> **Seçilen bölüm**:

════════

Gelecek Partisi Genel Başkanı Ahmet Davutoğlu ve İYİ Parti Genel Başkanı Meral Akşener Ankara'da bir araya geldi. İkili görüşme sonrası açıklamalarda bulundu. Liderler parlamenter sisteme dönüş, seçim, Türkiye'de her kesimin şikayet ettiği yolsuzluk, hukuksuzluk ve ekonomik sıkıntılarla ilgili görüş alışverişi yaptı.
İYİ Parti Genel Başkanı Meral Akşener, dün DEVA Partisi Genel Başkanı Ali Babacan ile yaptığı görüşmeden sonra Gelecek Partisi Genel Başkanı Ahmet Davutoğlu'nu Ankara'da ziyaret etti. Ahmet Davutoğlu ve İYİ Parti Genel Başkanı Meral Akşener, ikili görüşme sonrası açıklamalarda bulundu.
Gelecek Partisi Genel Başkanı Ahmet Davutoğlu, "Pandora belgelerini utanç içinde takip ettim. Ülkeye şeffaflığı getirdiğimizde yolsuzlukla ilgili hangi belge olursa olsun gereği yapılacaktır." açıklaması yaptı.
İYİ Parti Genel Başkanı Meral Akşener, Gelecek Partisi Genel Başkanı Ahmet Davutoğlu'nu ziyaret etti.
Gelecek Partisi Genel Merkezi'ndeki görüşmenin ardından Akşener ve Davutoğlu açıklama yaptı.
Akşener, görüşmede, partisinin "İyileştirilmiş ve Güçlendirilmiş Parlamenter Sisteme" dair yaptığı çalışmayı paylaştığını belirterek, "Ekonomiyi, işsiz gençleri, demokrasinin geldiği noktayı, hukukun ve adaletin nasıl yerlerde süründüğünü konuştuk. Bunlarla ilgili görüş alışverişinde bulunduk. Bizim açımızdan faydalı bir görüşme oldu." dedi.

════════

> **Gösterilen veriler**:
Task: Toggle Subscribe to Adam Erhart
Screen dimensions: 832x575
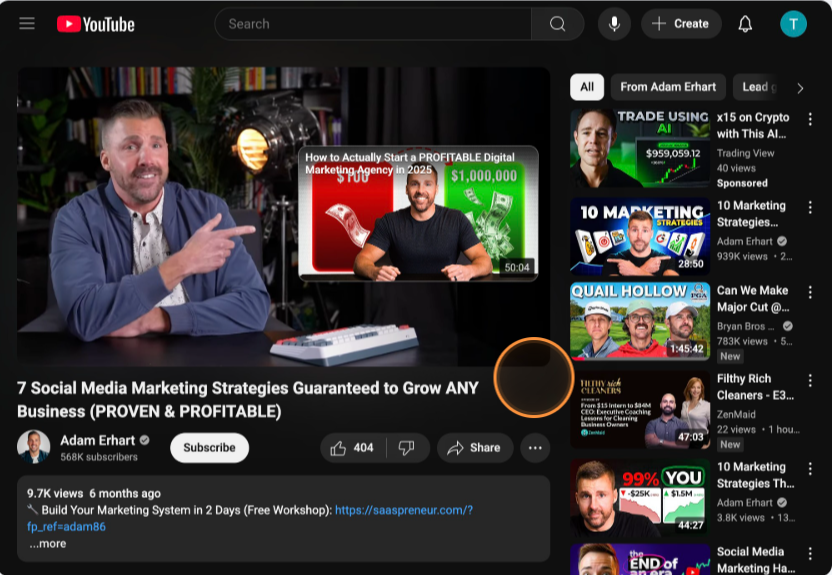Action: tap(209, 448)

════════

> **Amaç**:
Seçilen bölüme göre Meral Akşener, Ahmet Davutoğlu'nu ziyaret etmeden bir gün önce kiminle görüşmüştü? Lütfen kısaca yanıtlayın.

> **Sonuç**:
DEVA Partisi Genel Başkanı Ali Babacan ile görüşmüştü.